The T3394C variant in ND1 results in a change from tyrosine at residue 30 to histidine, thus changing the hydrophobicity of the protein. As seen in structural predictions of the protein, this variant may cause a change in protein conformation from a compact sphere to an incompact strip, thus decreasing the stability of the protein. The T3394C variant is also associated with Leber's hereditary optic neuropathy and diabetes. In low-altitude populations, T3394C variants may increase the risk of Leber's hereditary optic neuropathy.27, 28, 29, 30 A previous study reported that the frequency of T3394C in the high-altitude population was significantly higher Leber's compared with that in the low-altitude Han population.13, 14 Our study also found this to be the case (P=0.012). The conservation analysis also showed that G7697A and T3394C are highly conserved variants.

Combining the analysis of T3394C and G7697A with the M9a1a1c1b haplogroup in our study showed that all samples with this haplogroup contain the T3394C and G7697A variants. The presence of T3394C on haplogroup M9a may enhance the activity of mitochondrial complex I, which may cause an expression level change of hypoxia-inducible factor 1 and 2. The increase in complex I activity may allow the body to adapt to the hypoxic environment.13 The G7697A variant is located on the COXII encoding cytochrome C oxidase subunit 2 (COXII). Cytochrome C oxidase, also known as mitochondrial complex IV, is the rate-limiting enzyme of the oxidative phosphorylation process in the mitochondrial respiratory chain and is directly involved in mitochondrial oxygen consumption and energy generation. The COXII subunit carries binding sites for cytochrome, which can be combined with cytochrome C, consequently leading to an oxidoreduction reaction at the mitochondrial cytoplasmic surface. Finally, electrons are transferred to O2, and H+ is pumped out of the mitochondrial inner membrane for ATP synthesis. It is possible that a conformational change of the protein caused by G7697A may affect the activity of cytochrome C oxidase, leading to changes in the body's oxygen consumption and ATP production rate that eventually affect oxygen consumption in hypoxic environment. Haplogroup M9a1a1c1b is likely involved in adaptation to hypoxia, mainly due to the T3394C and G7697A variants. These two variants can improve the activity of the mitochondrial respiratory chain complexes I and IV, thereby allowing the body to adapt to hypoxic environment.
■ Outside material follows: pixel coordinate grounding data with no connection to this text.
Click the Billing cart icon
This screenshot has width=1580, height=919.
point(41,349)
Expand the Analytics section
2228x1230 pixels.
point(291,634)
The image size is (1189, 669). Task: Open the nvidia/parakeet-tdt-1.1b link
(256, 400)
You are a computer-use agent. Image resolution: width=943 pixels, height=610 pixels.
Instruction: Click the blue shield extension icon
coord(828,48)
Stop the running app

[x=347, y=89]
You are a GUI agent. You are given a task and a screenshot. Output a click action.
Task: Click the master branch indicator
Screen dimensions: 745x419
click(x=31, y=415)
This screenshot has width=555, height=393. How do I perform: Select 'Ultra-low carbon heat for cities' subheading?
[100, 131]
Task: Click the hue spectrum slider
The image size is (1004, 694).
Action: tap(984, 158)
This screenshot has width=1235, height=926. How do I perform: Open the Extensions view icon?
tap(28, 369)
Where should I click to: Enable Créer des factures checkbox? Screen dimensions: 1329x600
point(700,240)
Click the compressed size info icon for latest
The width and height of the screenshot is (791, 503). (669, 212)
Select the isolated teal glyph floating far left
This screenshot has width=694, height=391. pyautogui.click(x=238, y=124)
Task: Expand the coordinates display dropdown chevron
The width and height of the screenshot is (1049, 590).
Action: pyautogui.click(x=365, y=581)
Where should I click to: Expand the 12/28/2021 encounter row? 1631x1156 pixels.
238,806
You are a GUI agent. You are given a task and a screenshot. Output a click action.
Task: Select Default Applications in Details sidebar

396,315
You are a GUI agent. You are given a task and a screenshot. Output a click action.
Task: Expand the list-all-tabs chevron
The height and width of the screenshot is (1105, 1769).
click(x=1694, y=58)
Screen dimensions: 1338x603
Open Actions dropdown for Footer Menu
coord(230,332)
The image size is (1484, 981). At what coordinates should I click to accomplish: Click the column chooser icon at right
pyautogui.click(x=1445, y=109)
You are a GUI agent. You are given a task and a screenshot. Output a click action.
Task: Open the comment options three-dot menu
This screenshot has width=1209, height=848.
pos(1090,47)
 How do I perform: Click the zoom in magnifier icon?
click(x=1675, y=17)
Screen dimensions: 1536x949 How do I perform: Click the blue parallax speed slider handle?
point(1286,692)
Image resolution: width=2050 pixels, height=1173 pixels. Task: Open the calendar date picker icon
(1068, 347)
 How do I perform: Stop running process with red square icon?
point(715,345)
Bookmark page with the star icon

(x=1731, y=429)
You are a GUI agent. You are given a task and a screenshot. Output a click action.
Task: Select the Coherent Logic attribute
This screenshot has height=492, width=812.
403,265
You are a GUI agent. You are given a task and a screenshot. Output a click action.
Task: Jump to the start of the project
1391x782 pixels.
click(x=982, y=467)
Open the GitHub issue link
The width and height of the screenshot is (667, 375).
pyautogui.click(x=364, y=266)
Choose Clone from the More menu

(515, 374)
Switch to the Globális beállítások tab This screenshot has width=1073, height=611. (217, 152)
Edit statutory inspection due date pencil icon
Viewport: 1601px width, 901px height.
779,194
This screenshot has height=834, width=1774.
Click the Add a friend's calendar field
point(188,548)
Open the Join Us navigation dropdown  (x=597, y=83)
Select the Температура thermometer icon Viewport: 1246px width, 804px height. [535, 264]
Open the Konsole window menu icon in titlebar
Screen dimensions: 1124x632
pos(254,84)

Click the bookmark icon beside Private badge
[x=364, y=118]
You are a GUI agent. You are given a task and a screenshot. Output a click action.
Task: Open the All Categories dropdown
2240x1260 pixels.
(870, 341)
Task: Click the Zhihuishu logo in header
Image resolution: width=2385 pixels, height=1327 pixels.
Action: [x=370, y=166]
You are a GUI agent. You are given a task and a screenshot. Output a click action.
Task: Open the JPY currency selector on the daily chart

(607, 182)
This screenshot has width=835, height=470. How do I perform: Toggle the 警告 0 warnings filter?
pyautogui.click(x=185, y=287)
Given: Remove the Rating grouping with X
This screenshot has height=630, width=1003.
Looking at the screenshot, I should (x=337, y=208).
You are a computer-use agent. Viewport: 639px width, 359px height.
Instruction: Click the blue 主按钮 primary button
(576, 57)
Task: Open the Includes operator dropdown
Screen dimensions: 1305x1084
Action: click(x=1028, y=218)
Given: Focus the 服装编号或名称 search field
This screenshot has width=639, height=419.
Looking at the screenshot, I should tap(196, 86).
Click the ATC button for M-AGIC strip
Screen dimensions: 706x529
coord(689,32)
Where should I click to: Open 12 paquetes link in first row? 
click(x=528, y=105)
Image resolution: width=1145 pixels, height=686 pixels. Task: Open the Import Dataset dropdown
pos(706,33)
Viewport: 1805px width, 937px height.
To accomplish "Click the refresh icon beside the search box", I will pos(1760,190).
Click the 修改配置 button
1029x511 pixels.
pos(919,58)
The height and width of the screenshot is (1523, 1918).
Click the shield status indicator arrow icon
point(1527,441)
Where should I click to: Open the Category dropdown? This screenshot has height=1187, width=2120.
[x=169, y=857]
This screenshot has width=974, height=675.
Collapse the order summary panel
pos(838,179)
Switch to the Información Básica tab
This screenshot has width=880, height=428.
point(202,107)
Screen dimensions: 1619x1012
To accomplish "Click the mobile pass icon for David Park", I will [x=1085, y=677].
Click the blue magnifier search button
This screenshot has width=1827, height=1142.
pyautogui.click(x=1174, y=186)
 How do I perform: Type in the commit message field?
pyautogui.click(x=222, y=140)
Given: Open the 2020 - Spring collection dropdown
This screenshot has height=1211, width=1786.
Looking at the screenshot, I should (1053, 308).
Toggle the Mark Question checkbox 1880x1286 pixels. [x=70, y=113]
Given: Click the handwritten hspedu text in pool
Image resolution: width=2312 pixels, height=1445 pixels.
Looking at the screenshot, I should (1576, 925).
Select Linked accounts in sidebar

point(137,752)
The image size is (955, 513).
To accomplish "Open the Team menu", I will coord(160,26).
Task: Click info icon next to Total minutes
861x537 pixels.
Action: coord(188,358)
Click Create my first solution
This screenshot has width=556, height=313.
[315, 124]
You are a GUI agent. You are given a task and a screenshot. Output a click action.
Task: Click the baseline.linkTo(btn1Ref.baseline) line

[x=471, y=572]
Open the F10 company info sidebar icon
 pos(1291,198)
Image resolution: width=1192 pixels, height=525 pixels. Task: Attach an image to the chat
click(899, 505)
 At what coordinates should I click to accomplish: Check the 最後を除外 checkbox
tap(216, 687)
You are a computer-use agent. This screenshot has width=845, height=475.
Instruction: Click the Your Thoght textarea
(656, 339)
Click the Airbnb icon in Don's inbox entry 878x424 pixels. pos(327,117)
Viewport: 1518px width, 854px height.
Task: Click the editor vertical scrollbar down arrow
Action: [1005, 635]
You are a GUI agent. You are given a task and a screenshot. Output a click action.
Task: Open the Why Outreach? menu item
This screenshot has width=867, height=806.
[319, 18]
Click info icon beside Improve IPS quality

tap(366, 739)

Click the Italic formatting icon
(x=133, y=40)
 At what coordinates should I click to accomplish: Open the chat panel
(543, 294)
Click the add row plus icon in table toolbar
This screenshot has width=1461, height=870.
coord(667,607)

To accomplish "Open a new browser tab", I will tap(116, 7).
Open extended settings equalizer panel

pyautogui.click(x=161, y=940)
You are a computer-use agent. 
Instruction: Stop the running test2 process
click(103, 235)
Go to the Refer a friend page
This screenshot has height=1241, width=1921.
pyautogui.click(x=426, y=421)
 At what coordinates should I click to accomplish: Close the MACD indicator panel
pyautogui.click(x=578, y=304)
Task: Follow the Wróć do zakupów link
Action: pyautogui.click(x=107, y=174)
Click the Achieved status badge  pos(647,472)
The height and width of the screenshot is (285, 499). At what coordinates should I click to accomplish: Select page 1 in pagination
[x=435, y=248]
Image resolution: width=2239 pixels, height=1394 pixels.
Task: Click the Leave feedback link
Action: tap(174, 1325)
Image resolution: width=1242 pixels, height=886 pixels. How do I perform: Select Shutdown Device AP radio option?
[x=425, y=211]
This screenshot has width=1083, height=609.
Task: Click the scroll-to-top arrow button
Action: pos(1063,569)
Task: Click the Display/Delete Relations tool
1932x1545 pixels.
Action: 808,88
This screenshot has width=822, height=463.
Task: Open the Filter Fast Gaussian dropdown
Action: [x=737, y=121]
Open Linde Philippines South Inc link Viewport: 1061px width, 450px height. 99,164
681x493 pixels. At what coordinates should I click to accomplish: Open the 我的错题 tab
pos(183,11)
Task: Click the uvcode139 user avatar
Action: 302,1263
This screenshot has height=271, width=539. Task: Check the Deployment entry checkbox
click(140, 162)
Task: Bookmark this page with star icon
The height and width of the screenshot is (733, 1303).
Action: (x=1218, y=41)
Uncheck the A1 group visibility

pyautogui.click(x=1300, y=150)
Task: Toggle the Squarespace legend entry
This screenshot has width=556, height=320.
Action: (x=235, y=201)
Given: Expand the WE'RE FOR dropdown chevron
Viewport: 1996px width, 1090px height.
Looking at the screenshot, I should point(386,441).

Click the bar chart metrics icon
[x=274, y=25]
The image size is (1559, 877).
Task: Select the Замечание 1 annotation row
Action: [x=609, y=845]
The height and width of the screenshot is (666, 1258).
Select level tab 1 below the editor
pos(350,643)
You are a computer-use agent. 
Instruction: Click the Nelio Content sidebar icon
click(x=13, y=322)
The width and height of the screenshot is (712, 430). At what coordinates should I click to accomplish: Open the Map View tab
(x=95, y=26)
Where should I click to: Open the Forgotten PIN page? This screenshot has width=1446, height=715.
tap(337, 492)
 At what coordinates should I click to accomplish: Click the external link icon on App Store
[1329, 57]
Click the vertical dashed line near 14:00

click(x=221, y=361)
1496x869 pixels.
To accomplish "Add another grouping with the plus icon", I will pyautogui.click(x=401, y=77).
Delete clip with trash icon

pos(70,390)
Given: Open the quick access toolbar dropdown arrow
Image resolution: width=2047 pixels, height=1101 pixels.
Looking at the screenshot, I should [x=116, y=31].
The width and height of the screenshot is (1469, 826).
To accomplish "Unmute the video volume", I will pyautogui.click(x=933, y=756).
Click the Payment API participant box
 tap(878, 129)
MtDNA is subject to features of maternal inheritance, such as the lack of recombination and a high evolutionary rate, which make it feasible for studies on human evolution, population migration and environmental adaptation. Additionally, mitochondrial diversity is under selection pressure of the environment. Therefore, certain haplogroups of mtDNA may be enriched in particular environments.20 In our study, we found two mitochondrial haplogroups (M9a1a1c1b and G) that were enriched in populations living in hypoxic environments. We also explored the possible hypoxic adaptation mechanisms of haplogroup M9a1a1c1b. Meanwhile, it should be noted that we divided different ethnic groups into a low-altitude group and a high-altitude group to minimize bias caused by differences between ethnic groups. We have carried out the Bonferroni correction for multiple test, and the corrected P-values were >0.05. Although our statistical power was limited by the sample size in this study, we attempted to minimize bias by analyzing and comparing our SNP frequencies with previously published data. And our results still show a significant trend of natural selection on mitochondrial haplogroups.

In summary, the mitochondrial haplogroups B and M7 may be negatively correlated with adaptation to hypoxia and may cause inadaptability to a hypoxic environment. In contrast, haplogroups G and M9a1a1c1b are enriched in populations living in hypoxic environments. Haplogroup M9a1a1c1b carries the T3394C and G7697A variants, which may increase the activity of mitochondrial respiratory chain complexes, thereby leading to hypoxic adaptation. Therefore, we hypothesize that the mitochondrial genome of the Tibetans living at altitudes above 3000 m may be under selection from the high-altitude hypoxic environment.